Der Ofen ging derweil aus, und weil ich nicht in Frau Wirtins Küche gehen wollte, um Feuerung zu holen, krochen wir unter die Steppdecke in mein Bett, hockten uns vis-a-vis gegenüber und vertilgten die ganze Flasche Beerenwein. Bernadette, rosige Wangen und ganz leuchtende graugrüne Augen, vertrat die Position, dasz eine ferne Zukunft nicht blosz Beamtengesetz-Paragraphen hinwegfegen würde. Dasz wir uns das augenblicklich nicht würden vorstellen können, spräche doch keineswegs dagegen. Uns würde das nicht mehr selbst betreffen. So wie wir jetzt, als wir unsere Elternhäuser verlieszen, um Kochlöffel und Nähnadel mit Buch und Feder zu ersetzen, würden nachkommende Generationen von Mädchen niemanden mehr um Erlaubnis fragen müssen. Sie würden heiraten und grosze Schiffe lenken. Wir lachten herzhaft. Und wie oder ob wir letztlich zu einem Entschlusz kamen, apropos Ehe und Beruf weisz ich nicht mehr. Für den Sonntag verabredeten wir uns für einen Elb-Spaziergang bei Neumühlen.“
Ehelosigkeit und Himmelreich
Das Neue für die Frauen wird an neue, nur ihr eigene Gesetze, sprich die Ehelosigkeit geknüpft. Das ist nicht ganz korrekt. Die vorgeschriebene und dann selbst gewählte Ehelosigkeit ist sehr alt und galt ursprünglich für Männer – caelibatos heiszt ehelos auf lateinisch. Der Himmel heiszt caelus und ist damit nah. Männer sollten als Nachfolger Christi ehelos bleiben. Eine besondere Gabe Gottes sei der Zölibat, er mache die Männer freier für den Dienst an Gott und den Menschen. Die Sublimierung der erotischen Energien mache sich positiv auf die Energie der geistlichen Männer bemerkbar. Zweifler zweifeln an der theologischen Begründung und den positiven Folgen. Sublimierung ist augenblicklich so angesagt wie Schiefertafeln zum Schreiben. Auf der können wir aber festhalten, Sublimatio: rauf, runter, rauf: Männer macht sie geistlich, Frauen unleidlich und verzippt. Doch wenn wir weiter nach der Produktivkraft Sublimation, weiblich, suchen, finden wir sie in der gut unterrichteten Enzyklopädie der Frau, zwei dicke Bände, die ihr Erscheinungsdatum verschweigen, wie eine Diva ihr wahres Geburtsdatum, vermutlich erblickten die Lexikonbände um 1960 das Licht der Welt, in dieser Enzyklopädie lernen wir unter dem Lemma ERZIEHERIN: „Die erzieherischen Berufe üben eine grosse Anziehungskraft auf die weibl. Jugend aus. Für viele unverheiratete Frauen bilden sie geradezu einen Ersatz für die eigene Familie. Man spricht von der Sublimierung des mütterlichen Instinktes: Die Triebkräfte, die von der Natur für den Gattungszweck bestimmt waren, werden auf eine geistige Ebene geleitet, die Liebe, die dem eigenen Kinde hätte gelten sollen, wird wirksam für einen weiteren Kreis.“[4]
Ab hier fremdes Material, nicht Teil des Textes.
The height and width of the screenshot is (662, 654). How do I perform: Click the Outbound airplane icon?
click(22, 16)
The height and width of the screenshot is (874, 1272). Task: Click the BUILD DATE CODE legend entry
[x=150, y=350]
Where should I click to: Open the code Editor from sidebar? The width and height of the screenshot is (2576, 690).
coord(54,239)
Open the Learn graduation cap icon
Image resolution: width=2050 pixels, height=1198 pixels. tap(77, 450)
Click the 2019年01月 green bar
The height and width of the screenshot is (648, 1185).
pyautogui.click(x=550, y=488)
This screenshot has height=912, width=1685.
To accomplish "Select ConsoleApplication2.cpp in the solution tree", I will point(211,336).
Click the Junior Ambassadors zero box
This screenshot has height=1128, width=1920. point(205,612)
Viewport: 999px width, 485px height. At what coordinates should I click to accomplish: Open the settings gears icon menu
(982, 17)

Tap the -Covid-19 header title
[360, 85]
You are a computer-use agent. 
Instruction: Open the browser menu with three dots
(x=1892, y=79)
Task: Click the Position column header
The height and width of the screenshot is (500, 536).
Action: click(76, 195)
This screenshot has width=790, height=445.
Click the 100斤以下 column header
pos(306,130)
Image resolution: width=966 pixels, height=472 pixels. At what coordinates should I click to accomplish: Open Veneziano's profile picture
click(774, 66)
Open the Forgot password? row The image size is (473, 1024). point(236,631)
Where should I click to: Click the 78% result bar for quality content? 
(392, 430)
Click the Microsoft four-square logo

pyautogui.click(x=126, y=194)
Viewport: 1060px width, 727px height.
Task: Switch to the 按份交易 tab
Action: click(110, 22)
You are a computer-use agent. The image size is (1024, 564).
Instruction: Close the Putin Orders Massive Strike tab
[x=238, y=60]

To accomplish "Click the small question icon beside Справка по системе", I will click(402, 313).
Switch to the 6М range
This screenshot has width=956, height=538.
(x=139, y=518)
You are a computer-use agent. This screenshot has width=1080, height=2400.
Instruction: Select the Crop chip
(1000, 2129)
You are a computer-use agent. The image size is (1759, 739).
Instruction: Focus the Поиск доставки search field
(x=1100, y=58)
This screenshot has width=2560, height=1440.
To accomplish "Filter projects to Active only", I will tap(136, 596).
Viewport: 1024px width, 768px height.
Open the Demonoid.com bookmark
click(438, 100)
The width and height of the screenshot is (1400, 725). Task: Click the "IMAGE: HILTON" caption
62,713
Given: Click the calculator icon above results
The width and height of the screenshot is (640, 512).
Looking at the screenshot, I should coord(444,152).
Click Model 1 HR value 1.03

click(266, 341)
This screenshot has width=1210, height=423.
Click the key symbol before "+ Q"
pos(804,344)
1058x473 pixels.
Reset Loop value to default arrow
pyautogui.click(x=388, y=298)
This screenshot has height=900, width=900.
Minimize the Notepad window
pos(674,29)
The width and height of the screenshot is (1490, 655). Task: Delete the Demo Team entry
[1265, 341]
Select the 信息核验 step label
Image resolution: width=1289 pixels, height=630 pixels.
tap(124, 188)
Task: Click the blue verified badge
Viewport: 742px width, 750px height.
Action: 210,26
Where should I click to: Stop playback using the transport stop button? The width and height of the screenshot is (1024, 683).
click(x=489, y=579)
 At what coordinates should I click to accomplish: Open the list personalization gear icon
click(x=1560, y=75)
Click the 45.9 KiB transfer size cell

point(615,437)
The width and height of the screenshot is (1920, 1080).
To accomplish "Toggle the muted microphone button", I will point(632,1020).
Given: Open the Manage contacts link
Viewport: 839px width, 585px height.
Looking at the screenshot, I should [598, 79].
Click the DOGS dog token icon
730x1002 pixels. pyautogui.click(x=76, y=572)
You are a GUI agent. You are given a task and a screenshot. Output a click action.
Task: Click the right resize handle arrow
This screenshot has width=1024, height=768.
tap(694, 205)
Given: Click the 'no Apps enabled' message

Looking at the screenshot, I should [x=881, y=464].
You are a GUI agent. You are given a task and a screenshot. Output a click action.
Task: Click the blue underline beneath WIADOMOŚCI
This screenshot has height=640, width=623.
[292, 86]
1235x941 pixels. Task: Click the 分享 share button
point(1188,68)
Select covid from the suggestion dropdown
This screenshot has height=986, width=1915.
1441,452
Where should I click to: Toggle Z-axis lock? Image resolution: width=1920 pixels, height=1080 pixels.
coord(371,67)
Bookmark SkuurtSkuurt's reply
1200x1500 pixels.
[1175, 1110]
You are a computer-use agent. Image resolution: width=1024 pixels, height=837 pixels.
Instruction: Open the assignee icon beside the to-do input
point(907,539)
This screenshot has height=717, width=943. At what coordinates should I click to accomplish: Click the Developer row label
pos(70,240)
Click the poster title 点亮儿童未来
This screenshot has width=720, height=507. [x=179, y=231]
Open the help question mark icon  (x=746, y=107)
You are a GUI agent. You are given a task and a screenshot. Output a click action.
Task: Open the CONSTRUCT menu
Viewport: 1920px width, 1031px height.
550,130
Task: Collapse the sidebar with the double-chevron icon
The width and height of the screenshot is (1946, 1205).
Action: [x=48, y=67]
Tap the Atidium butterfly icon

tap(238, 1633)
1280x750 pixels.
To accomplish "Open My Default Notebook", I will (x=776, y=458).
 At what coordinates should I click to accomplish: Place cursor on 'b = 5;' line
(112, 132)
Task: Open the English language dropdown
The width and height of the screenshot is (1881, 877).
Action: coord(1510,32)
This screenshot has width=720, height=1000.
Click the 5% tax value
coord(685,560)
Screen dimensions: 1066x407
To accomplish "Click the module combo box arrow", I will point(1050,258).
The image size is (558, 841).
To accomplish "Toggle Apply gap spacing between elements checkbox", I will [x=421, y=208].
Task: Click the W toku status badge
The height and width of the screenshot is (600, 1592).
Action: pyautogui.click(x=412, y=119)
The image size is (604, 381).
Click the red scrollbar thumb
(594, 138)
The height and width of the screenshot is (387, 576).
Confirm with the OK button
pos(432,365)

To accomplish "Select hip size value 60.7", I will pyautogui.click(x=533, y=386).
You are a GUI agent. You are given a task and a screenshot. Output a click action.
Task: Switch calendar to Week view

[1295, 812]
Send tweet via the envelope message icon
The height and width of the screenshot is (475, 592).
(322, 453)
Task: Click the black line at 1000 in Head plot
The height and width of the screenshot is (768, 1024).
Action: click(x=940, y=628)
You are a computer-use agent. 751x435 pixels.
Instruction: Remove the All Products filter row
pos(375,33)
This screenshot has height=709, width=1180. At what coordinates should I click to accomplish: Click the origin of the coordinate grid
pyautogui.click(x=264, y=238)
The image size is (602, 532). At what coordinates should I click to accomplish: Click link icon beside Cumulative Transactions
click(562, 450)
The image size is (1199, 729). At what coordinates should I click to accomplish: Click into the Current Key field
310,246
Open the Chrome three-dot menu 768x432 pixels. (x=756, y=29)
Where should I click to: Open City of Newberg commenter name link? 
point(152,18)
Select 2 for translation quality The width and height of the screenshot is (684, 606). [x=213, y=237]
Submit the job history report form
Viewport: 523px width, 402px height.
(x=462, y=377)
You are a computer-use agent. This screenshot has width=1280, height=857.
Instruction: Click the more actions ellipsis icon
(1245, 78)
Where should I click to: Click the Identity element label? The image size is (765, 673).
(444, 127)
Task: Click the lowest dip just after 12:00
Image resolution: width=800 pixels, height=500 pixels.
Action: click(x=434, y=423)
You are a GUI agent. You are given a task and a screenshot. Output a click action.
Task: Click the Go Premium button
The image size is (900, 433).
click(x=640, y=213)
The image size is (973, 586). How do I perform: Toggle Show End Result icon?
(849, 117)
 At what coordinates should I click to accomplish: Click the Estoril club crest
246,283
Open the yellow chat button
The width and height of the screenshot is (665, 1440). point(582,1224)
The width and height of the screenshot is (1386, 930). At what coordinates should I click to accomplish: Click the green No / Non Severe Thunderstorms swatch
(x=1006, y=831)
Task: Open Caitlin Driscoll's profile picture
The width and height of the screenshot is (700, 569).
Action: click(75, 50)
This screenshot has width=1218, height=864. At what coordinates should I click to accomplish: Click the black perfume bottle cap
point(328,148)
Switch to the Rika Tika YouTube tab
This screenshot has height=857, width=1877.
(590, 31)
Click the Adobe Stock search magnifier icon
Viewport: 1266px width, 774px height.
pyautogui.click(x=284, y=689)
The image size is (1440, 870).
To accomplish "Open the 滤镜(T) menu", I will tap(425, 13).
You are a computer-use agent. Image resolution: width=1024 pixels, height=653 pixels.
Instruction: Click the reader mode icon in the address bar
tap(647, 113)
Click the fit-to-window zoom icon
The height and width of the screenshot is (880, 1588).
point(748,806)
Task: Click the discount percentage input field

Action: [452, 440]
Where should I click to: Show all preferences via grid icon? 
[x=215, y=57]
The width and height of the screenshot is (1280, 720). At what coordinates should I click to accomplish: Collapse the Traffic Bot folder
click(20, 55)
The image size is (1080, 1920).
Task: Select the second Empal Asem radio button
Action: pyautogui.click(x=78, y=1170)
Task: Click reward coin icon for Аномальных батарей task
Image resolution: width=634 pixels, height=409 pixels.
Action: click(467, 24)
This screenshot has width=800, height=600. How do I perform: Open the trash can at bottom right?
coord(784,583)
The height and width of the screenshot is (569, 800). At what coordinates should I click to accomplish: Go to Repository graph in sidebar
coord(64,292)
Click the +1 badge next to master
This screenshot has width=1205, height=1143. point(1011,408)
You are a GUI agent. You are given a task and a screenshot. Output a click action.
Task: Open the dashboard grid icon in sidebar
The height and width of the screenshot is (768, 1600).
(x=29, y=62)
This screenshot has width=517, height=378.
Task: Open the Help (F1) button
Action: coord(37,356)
Fräulein Helene Persius und Fräulein Bernadette Huber bemerkten beim Spaziergang am Elbstrom rasch, dasz sie das gleiche Tempo hatten. Die Möwen zankten über ihnen, das Hämmern von den Werften glich einem zarten Picken, jeder Schiffshornstosz hatte etwas von einem letzten Ausatmen.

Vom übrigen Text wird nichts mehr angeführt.